Friday, May 5, 2017

if the state is convinced that it is worthwhile to increase diversity amongst scientists, what it needs to do is address the issue at an earlier career stage.

scientists care about one thing: science. if you have a good idea, you have a good idea; if you have good research, you have good research. they don't care about anything else.

so, this idea that people are being denied funds because of their ethnicity is spurious, as it is in contradiction to the purposes of scientific inquiry. you will not find any data that upholds this speculation. physicists are not going to reject a good paper because the person is black, or female or subscribes to some kind of superstition (although they may lament the latter). it's a ridiculous idea, and those that promote it are ridiculous people.

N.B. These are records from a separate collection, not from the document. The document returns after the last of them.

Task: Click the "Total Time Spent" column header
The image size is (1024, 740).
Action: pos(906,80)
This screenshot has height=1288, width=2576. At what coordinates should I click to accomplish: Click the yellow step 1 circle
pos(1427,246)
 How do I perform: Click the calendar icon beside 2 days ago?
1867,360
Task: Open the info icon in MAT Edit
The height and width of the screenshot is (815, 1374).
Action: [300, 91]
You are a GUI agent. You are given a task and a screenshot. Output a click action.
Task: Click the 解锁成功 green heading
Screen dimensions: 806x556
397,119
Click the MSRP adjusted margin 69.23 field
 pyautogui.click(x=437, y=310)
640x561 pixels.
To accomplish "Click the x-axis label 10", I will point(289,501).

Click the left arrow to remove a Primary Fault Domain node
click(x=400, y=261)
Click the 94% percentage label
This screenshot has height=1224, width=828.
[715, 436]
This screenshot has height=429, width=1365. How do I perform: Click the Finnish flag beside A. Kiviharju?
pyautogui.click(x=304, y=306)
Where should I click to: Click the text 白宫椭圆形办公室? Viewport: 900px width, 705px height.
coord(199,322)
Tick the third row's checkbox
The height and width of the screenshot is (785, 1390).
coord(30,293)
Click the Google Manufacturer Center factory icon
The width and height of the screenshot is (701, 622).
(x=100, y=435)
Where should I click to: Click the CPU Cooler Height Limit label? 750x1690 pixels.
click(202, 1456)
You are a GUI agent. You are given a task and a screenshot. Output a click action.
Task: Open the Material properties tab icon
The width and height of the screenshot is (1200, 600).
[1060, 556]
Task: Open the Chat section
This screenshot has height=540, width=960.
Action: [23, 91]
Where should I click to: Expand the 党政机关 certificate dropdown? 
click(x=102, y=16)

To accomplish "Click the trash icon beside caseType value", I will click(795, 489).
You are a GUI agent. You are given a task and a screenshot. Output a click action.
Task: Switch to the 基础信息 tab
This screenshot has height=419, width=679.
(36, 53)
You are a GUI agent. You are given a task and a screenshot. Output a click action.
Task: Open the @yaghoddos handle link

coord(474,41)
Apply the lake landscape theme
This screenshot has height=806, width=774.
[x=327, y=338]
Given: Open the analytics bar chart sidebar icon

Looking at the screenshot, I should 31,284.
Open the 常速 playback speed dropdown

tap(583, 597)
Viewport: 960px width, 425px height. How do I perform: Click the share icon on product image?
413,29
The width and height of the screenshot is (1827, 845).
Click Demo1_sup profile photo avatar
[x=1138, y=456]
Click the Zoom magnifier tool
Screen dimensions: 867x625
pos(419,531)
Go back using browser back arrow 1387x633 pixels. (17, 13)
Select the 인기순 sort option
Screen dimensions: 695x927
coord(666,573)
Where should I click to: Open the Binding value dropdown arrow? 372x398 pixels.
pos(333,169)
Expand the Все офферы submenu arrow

on the other hand, what is worrying about the idea of the state enforcing gender quotas is that it presents the possibility that good research will not get funded because somebody is not the right gender or ethnic type. it is the quota system that has the greater potential of enforcing harmful discrimination. those who push back against this are unfamiliar with the culture within scientific communities, and are instead projecting an ideal that they read in a philosophy course - an ideal that does not hold up to any sort of empirical scrutiny and should be forcefully discarded as pseudo-science.

i mean, it will be the ultimate irony if we end up mutilating our research departments due to the pronouncements of foucauldian pseudo-science.

i think the empirical evidence on the topic is pretty clear: girls don't have the same levels of interest in science that boys do. is that actually a problem? well, i don't think that feminism is supposed to be about forcing girls to be boys. what feminism is supposed to be about is breaking down barriers to opportunity. if, in the end, girls make different choices, so be it. you could disagree with this if you want, i guess. personally, i'd argue that a proportional outcome - which is what we have - is a measure of success. but, to argue that the solution to increasing female involvement in the sciences is enforcing quotas is unquestionably wrong. if you think this is a problem, and you think it should be addressed, then it's the culture that needs to be addressed: the system needs to find a way to fight back against all of the corporate and religious messaging that exists and convince girls that they want to be scientists.

they'd have better luck if they were to create a csi or xfiles like show on the cbc. if you think this needs addressing, that's the level it needs to be addressed on.